**Saved entries:**

########

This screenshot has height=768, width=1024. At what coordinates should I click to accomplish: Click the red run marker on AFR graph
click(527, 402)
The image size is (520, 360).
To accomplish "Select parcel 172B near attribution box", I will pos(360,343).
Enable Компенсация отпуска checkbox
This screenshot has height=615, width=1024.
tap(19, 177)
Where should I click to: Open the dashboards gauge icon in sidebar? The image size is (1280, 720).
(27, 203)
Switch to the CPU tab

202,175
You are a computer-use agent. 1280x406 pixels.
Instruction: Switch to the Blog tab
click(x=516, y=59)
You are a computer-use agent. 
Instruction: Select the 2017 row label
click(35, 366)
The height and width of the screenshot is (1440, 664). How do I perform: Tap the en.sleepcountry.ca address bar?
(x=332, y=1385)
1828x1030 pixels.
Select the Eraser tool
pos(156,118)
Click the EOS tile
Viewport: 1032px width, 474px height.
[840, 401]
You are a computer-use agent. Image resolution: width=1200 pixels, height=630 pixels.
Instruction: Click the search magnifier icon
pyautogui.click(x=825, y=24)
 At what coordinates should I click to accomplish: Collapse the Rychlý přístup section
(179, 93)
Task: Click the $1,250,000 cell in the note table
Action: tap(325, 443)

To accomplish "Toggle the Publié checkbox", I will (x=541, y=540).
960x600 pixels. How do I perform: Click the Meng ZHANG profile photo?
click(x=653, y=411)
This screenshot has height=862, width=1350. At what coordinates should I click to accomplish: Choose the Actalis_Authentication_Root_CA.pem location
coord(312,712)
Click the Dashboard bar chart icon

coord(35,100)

########

**Problem description:** Set down exactly the lines that begin with the one containing "The image size is (520, 360)." and end with the last line above, and no others.

**Response area:**
The image size is (520, 360).
To accomplish "Select parcel 172B near attribution box", I will pos(360,343).
Enable Компенсация отпуска checkbox
This screenshot has height=615, width=1024.
tap(19, 177)
Where should I click to: Open the dashboards gauge icon in sidebar? The image size is (1280, 720).
(27, 203)
Switch to the CPU tab

202,175
You are a computer-use agent. 1280x406 pixels.
Instruction: Switch to the Blog tab
click(x=516, y=59)
You are a computer-use agent. 
Instruction: Select the 2017 row label
click(35, 366)
The height and width of the screenshot is (1440, 664). How do I perform: Tap the en.sleepcountry.ca address bar?
(x=332, y=1385)
1828x1030 pixels.
Select the Eraser tool
pos(156,118)
Click the EOS tile
Viewport: 1032px width, 474px height.
[840, 401]
You are a computer-use agent. Image resolution: width=1200 pixels, height=630 pixels.
Instruction: Click the search magnifier icon
pyautogui.click(x=825, y=24)
 At what coordinates should I click to accomplish: Collapse the Rychlý přístup section
(179, 93)
Task: Click the $1,250,000 cell in the note table
Action: tap(325, 443)

To accomplish "Toggle the Publié checkbox", I will (x=541, y=540).
960x600 pixels. How do I perform: Click the Meng ZHANG profile photo?
click(x=653, y=411)
This screenshot has height=862, width=1350. At what coordinates should I click to accomplish: Choose the Actalis_Authentication_Root_CA.pem location
coord(312,712)
Click the Dashboard bar chart icon

coord(35,100)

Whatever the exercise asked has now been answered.